Video screens above the white leather Mies van der Rohe chairs are flashing an intoxicating mix of buildings—built not by Mies but by Uncle Sam. Images fly by of U.S. government buildings in Chicago; Miami; Memphis, Tenn; Orlando, Fla.; St. Paul, Minn.; Cape Girardeau, Mo.; San Francisco; and Newark, N.J. They are a sampling of the $12 billion worth of works in progress that Leslie Shepherd, the chief architect of the General Services Administration (GSA), is overseeing from his modernist aerie in Washington, D.C.

“Never a dull moment,” Shepherd says on a December afternoon, acknowledging the demands of a job he held unofficially from January 2005, when his legendary predecessor, Edward A. Feiner, stepped down, until late November, when his appointment was announced.

On the day we meet, Shepherd, 49, is dressed in shades of gray. While Feiner stood out in cowboy boots, Shepherd's 6-foot-tall frame is anchored by black lace-ups. (“I have eight pairs of the exact same shoes,” he says.)

The previous week had proved more challenging than most. Down the gleaming white corridor, itself a model of federal design, jurors had been winnowing entries for the 11th round of the Design Excellence Awards. The best courthouses, federal buildings, border stations, renovations, and art commissions will be honored on March 29. “I can say I personally touched half of those,” Shepherd says. “I hope each project is better for it.”

Stephen Voss

That same week, Shepherd also held a daylong, get-acquainted session with Thomas Gordon Smith, a classicist architect who teaches at Notre Dame. Widely rumored as the agency's choice for the top job, Smith was appointed to a federal architecture fellowship instead. Shepherd says he welcomes the “additional perspective.”

In lieu of a peace pipe, the two hatched a plan for an autumn symposium on style. The working title is “Form and Meaning in Federal Architecture.” The steering committee starts with traditionalists Alan Greenberg, Hugh Hardy, and Robert A.M. Stern. Shepherd quickly characterizes the effort as a natural sequel to a 1990s symposium on modernism. He waves a copy of the final report. Its silver-gray cover perfectly matches his Richard Meier–designed watch.

After 18 years at the GSA, Les Shepherd exudes the practiced confidence of an Olympic gymnast on the balance beam. If there is a storm brewing between classicists and progressives, he makes it clear that he will be the voice of calm.

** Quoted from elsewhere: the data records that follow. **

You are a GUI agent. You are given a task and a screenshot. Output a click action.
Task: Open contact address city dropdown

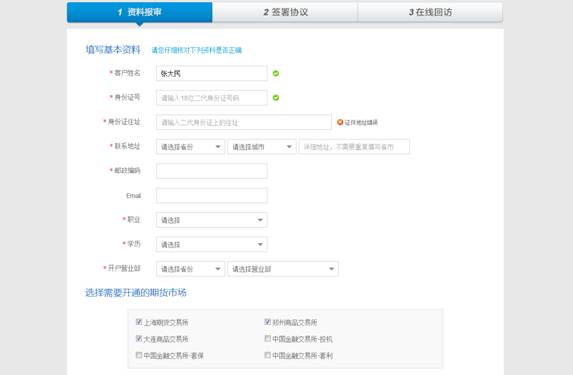[x=262, y=147]
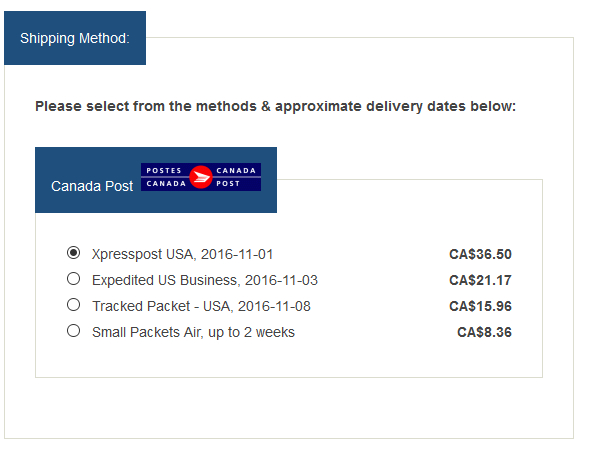Click the Canada Post logo image
This screenshot has width=590, height=454.
point(201,177)
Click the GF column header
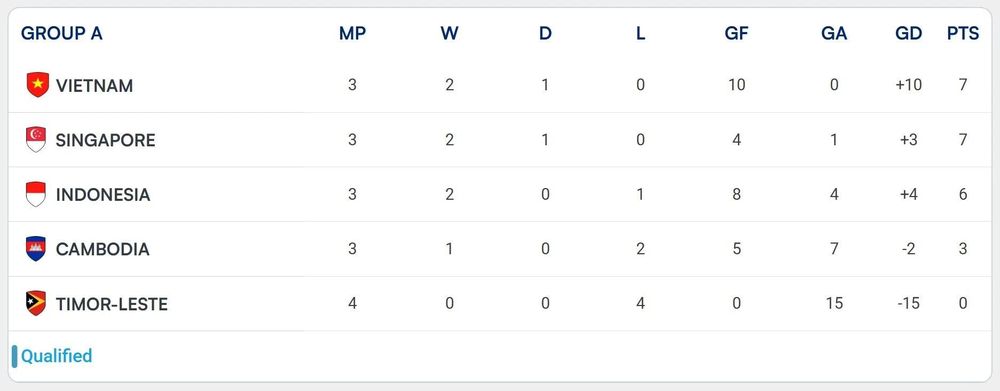 coord(737,34)
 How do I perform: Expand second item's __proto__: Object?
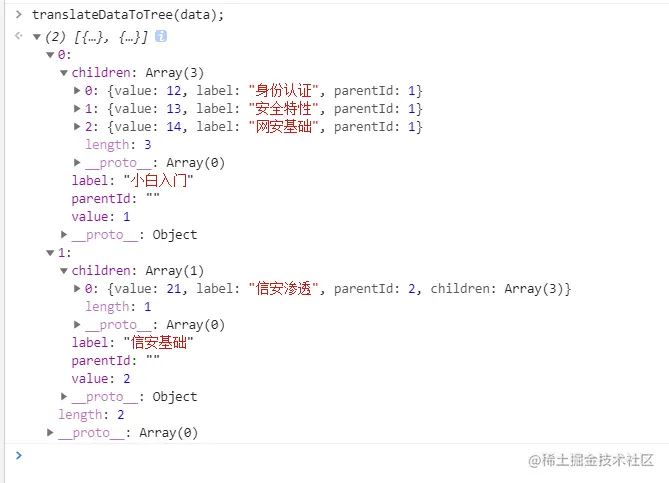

“There isn't a style; no one has predetermined anything,” he says. “We're always going to be looking for the best design talent. There's just not a single solution.”

Growing up in Mississippi, Texas, and New Mexico, Shepherd envisioned himself as an artist, but he abandoned the idea after hearing too many “starving artist” stories.

He set his sights on architecture while attending junior high in a thin-shelled concrete structure that reminds him of work by Bruce Goff. After earning a degree from Texas Tech, he worked on the adaptive reuse of a high school in Albuquerque, N.M. He married the developer's daughter, moved to California, and began his career with the GSA.